Start of PROVIDED DATA
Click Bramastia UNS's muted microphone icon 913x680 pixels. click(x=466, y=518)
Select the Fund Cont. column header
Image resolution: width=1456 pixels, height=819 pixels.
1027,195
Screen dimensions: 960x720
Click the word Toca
End of PROVIDED DATA
*EXERCISE*
Copy verbatim the span of lines that begins with the line holding "Select the Fund Cont. column header" and ends at the last line of the records.

*TASK OUTPUT*
Select the Fund Cont. column header
Image resolution: width=1456 pixels, height=819 pixels.
1027,195
Screen dimensions: 960x720
Click the word Toca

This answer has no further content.